There’s a funny video making the rounds lately. It starts as an advertisement for Bentley automobiles, and ends up being an advertisement for handmade matzos! The voice-over informs us that “Hand-made is always better” – and it tells us that this principle which is true for cars, is also true for matzos. “You can’t ever compare the quality of hand made to mass machine made matzah,” it says. “If you’re going to do it, do it right.”
We recently discussed the attempt of Rabbi Yair Hoffman to encourage everyone to eat one and a third matzos in two swallows in less than two minutes. In his latest column in the Five Towns Jewish Times and Yeshivah World News, he refers to the Bentley ad, and presents various arguments for and against the legitimacy of machine-made matzos. He concludes that “it would be proper, if possible to fulfill this Mitzvah in the manner that our forefathers have done and in a manner acceptable to most authorities,” and thus to eat hand-made matzos. Is this true?

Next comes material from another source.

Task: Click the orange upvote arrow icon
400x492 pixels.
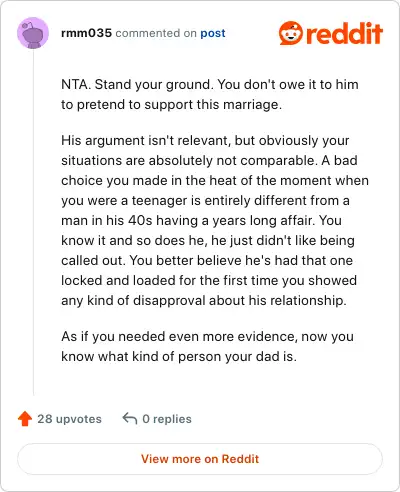Action: click(25, 419)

First, let’s discuss the Bentley comparison. I’ve been in a Bentley, and I can agree that it is an extraordinary car. But does this mean that hand-made is always better? And is the superiority of a Bentley relevant to matzah? Let’s take a look at another video about the manufacture of Bentley automobiles (actually, feel free to skip it – it’s not that important):
With matzah, the Bentley advantage is simply irrelevant. There is no important aesthetic enhancement of matzah being produced by hand with fine motor skills. If we are talking about a concern to avoid the possibility of chametz, then machine-made matzah, which avoids human error and is more uniform across large scale processes, is superior.
In fact, this brings us to the fascinating case of the Liska Rebbe, described in Ami magazine. Due to “the fear that a small part of the Matzah that wasn’t baked properly can come in contact with liquid, thus rendering it chometz,” the Liska Rebbe and his followers do not eat any matzah on Pesach except for the minimum quantity required at the seder. (The article notes that the Divrei Chaim was strongly opposed to this practice, yet the article states that this is a sacred custom.) Now, this is of course an extreme and arguably bizarre chumra. But it should be noted that it is based on actual incidents, and that this concern does not arise with machine matzos, only with handmade matzos. Thus, handmade is not always better.
There are, however, other concerns with machine made matzos. In particular, there is a question about whether machine matzos satisfy the requirement of being made with intent. There is no need to get into all the intricacies of that here; suffice it to note that there have been great rabbinic authorities on both sides of this dispute. Rav Yisroel Yaakov Fisher, for example, head of the Badatz Eidah Charedis, wrote that people should be scrupulous and only eat machine matzos, due to the absence of risk of human error. Rav Shlomo Zalman Auerbach ate machine matzos his entire life.